Non c’era modo di aggirarlo, quindi Kase portò il pezzo di gomma alla bocca e Agi diede un morso alla gomma insieme alla punta delle dita di Kase. Un leggero dolore percorse i nervi per raggiungere le profondità del suo petto che non poteva toccare.

«… Agi-san.»

«Hmm?» Agi inclinò la testa mentre teneva gli occhi davanti a sé. Tuttavia, Kase non aveva idea di cosa dirgli.

«… In realtà, sono piuttosto stanco.

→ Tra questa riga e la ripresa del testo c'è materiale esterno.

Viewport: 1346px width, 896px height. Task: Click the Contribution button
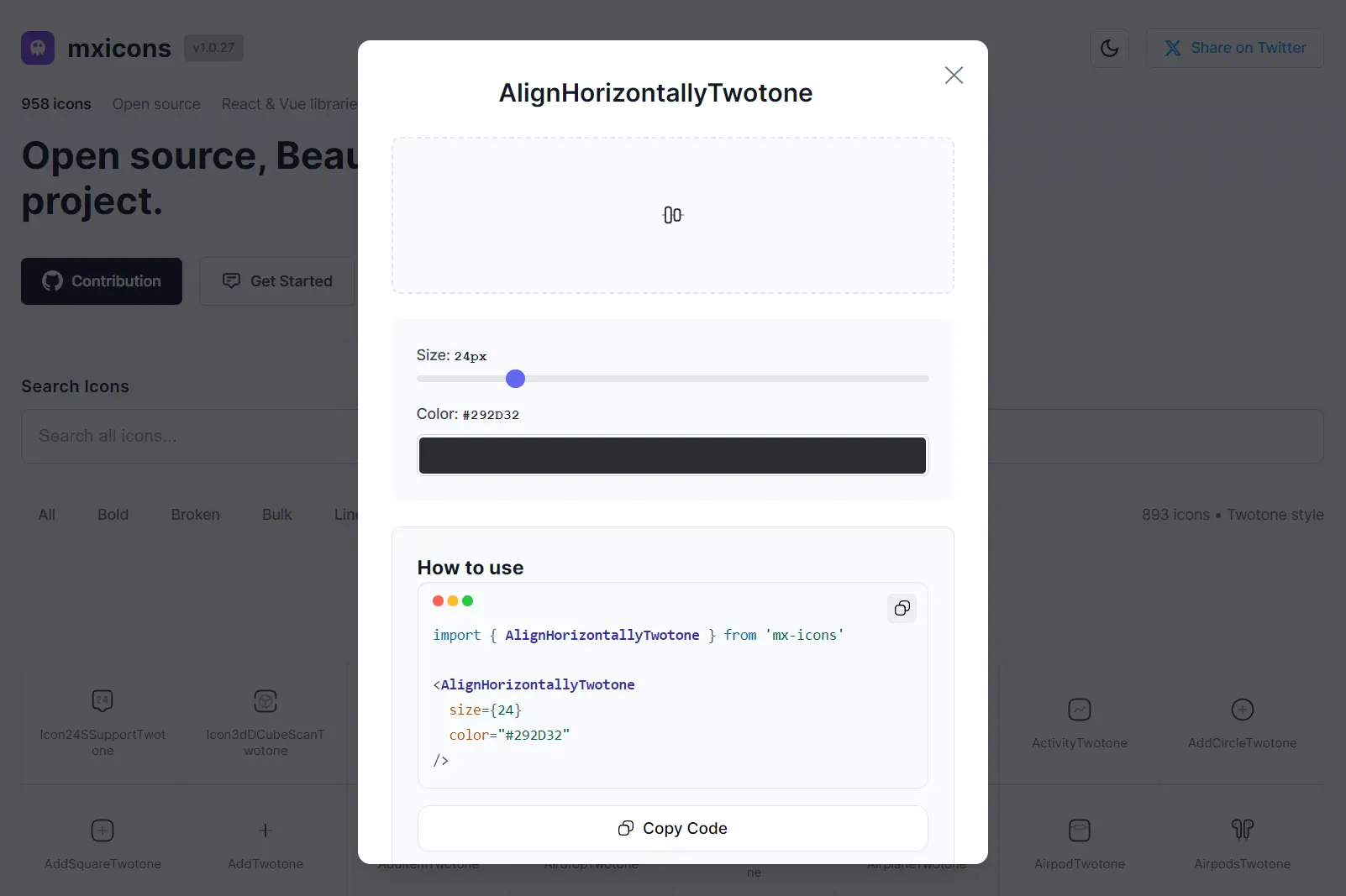(x=101, y=281)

Dormirò un po’.» Kase girò il viso verso il finestrino e fece finta di dormire.

Sbirciò il cielo con gli occhi socchiusi, osservando i colori cambiare a tutta velocità.

Il cielo al tramonto era un misto di blu e rosa. Anche qualcosa dentro di lui aveva cambiato colore. L’interno dell’auto era soffocante, voleva saltarne fuori subito. Tuttavia, voleva continuare a restare così com’erano per sempre.

Kase poteva vedere la sagoma nera di una ruota panoramica in lontananza. Mentre guardava il bel cielo, ascoltava i piccoli suoni del battito del suo cuore.